• _Texto fornecido_
⟨
Carlos Esperança: “Todas as religiões são igualmente falsas e nocivas” | 12 de Fevereiro de 2014

Presidente da Associação Ateísta Portuguesa questiona ligação do Estado à Igreja Católica.

O presidente da Associação Ateísta Portuguesa já foi católico e ainda não conseguiu a anulação do batismo. No entanto, o que mais inquieta Carlos Esperança, de 71 anos, ex-professor primário e reformado de uma farmacêutica, são os laços entre o Estado e as religiões.

A religião continua a ser o ópio do povo?   

Não diria que é propriamente o ópio do povo, mas é frequentemente um detonador de ódios. Teria dúvidas em usar essa frase de Marx, mas também não a repudio, mesmo sem subscrever o marxismo.

E acredita que Portugal seria um país melhor sem religião?

A Natureza tem horror ao vazio. Se não tiver esta religião, arrisca-se a ter outra. E nunca se sabe se a outra não é pior.

Quer isso dizer que a Igreja Católica é um mal menor?
⟩
• _Tarefas a realizar_
A: Na entrevista a Carlos Esperança, o que é que mais o inquieta?
B: Reescreva a parte das linhas de dados que vai da linha que contém "You are a GUI" até ao fim dessas linhas, substituindo "printer icon" por "save icon" e mantendo tudo o resto inalterado. Não inclua as imagens na resposta.
O texto não tem qualquer relação com as linhas de dados apresentadas a seguir.

• _Material fornecido_
⟨
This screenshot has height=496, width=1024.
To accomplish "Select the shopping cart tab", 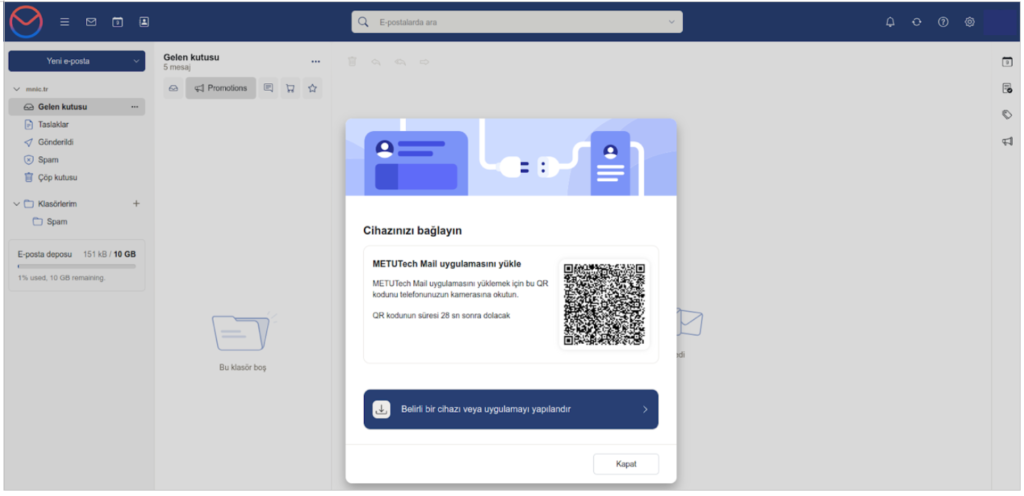I will click(x=290, y=88).
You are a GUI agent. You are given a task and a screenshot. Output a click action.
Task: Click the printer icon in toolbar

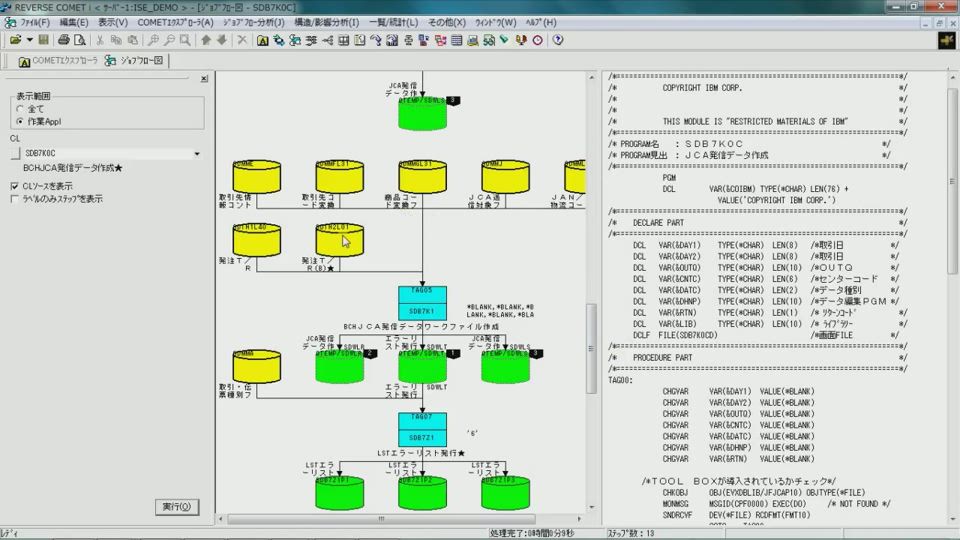tap(64, 40)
⟩
• _Soluções das tarefas_
A: Os laços entre o Estado e as religiões.

B:
You are a GUI agent. You are given a task and a screenshot. Output a click action.
Task: Click the save icon in toolbar

tap(64, 40)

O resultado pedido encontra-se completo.